Inspire the World to Fitness®
With help from state and local organizations, Bev Brody is inspiring her community to make permanent lifestyle changes.
In 1999, Philadelphia was rated by Men’s Fitness magazine as the fattest city in the nation. The city’s mayor, John Street, established a special program that motivated the population to lose weight by making lifestyle changes. When IDEA member Bev Brody, who lives in Kauai, Hawaii, heard about Philadelphia’s resolve, she was inspired to do something in her own community.
Brody has been teaching group fitness since 1979 and has worked in many different areas of fitness over the years. She wanted to do something that would make a lasting change for the little island she has called home since 1993. “We couldn’t just tell people to lose weight—that wasn’t good enough,” she says. “So I thought if we provided the infrastructure and used a team approach, people would become responsible for each other. And they did!”
Kauai’s Great Weigh Out (KGWO), now in its third year, is an 8-week health and fitness challenge administered by the county of Kauai, where Brody is a project coordinator. Here’s how it works: 15 teams of 10 people commit to improving their lives through a structured program that starts in January when New Year’s resolutions are fresh. Teams weigh in and weigh out together on a large, multipurpose scale and “compete” for prizes. The two teams that lose the most weight and the two that earn the most “fit bucks” win. (If a team wins in both categories, it’s eliminated from one of them.)
Brody says the fit bucks concept was a wonderful way to incentivize participants while they learned about nutrition and exercise. Team members earned the motivating “currency” by attending educational presentations on topics ranging from “Understanding Emotions and Eating” to “[How to] Make Your Walk a Workout.” Fit bucks could also be earned by taking part in organized hikes and fitness classes, eating at least five portions of vegetables and fruit a day and bringing a guest to Weigh Out classes and activities. The first- and second-place winners received gift certificates from local vendors. Participants used their fit bucks to “purchase” items such as talking pedometers, KGWO backpacks and water bottles.
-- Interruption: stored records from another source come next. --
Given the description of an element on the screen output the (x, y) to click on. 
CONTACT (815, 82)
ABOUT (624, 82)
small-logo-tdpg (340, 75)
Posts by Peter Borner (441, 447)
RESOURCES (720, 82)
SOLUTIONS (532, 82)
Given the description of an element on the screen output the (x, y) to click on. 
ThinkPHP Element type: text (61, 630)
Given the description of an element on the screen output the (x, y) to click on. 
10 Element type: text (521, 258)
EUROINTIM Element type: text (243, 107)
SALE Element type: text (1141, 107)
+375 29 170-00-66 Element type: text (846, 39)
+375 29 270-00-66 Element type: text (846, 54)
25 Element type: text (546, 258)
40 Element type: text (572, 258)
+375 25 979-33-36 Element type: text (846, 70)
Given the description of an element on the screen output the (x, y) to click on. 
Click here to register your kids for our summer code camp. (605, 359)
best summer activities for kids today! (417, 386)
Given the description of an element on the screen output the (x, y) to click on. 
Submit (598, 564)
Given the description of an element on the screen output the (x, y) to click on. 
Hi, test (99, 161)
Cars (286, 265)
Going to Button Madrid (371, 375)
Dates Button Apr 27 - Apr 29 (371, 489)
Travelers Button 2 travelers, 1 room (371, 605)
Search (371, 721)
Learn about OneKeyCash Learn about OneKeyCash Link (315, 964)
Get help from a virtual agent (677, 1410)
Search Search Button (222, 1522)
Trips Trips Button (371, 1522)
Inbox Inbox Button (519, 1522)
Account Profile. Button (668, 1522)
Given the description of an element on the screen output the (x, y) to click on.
This year, the program was sponsored by the Kauai mayor’s office and partial- ly funded by Start.Living.Healthy., the Hawaii Department of Health’s public education campaign, which is funded through tobacco settlement money. This enabled Brody and other organizers to keep the cost to participants low. Each member paid only $5 to join. Since space was limited and demand was high, coordinators started a sister project called “Me Too!” for anyone who wanted to follow along. “Me Too!” members earned points instead of fit bucks and also won prizes.
The 2004 event culminated in a gala affair where more than 300 people gathered to celebrate their success. Collectively, the teams lost more than 650 pounds and earned more than 49,000 fit bucks. “All of the hours spent putting this program together to inspire our part of the world to fitness seemed so worthwhile,” Brody says.
Brody attributes the program’s success to timing (New Year’s), motivation (fit bucks), low cost, team accountability, community partnerships and results. “When people’s clothes start fitting looser, they get excited,” she says.
The participants have high praise for the event. Anna Velasco has struggled with her weight for most of her life. KGWO helped change her entire approach to eating and exercise. “Because I was on a team and we were earning fit bucks, I felt I needed to attend as many classes as I could to support my team,” Velasco says. “The seminars were so informative, and they changed my life. I now have a better understanding of how food affects my body, and exercise is a part of my life. I lost 60 pounds and have maintained that weight for almost a year.”
Other participants saw immediate health benefits. “I went to the doctor and found out I had lost 8 pounds,” says Wallis K. Fernandes. “My cholesterol, blood pressure and glucose level are all down. In fact, the doctor said I was perfect. It was the best appointment I’ve ever had, and the doctor was so happy for me. He said to keep doing what I’m doing because it’s obviously working. I wouldn’t have been able to do it without all the meetings, encouragement and support.”
Results like these are what Brody lives for. “I first became a fitness professional because it was fun,” she says. “I loved to put the music on and jump around and get my workout in for the day. It was all about me. But now it’s all about community and showing people how they can feel good about themselves. It’s about empowering them to live healthier lives for themselves, their families and their loved ones. It’s about educating people and showing them that fitness can be fun.”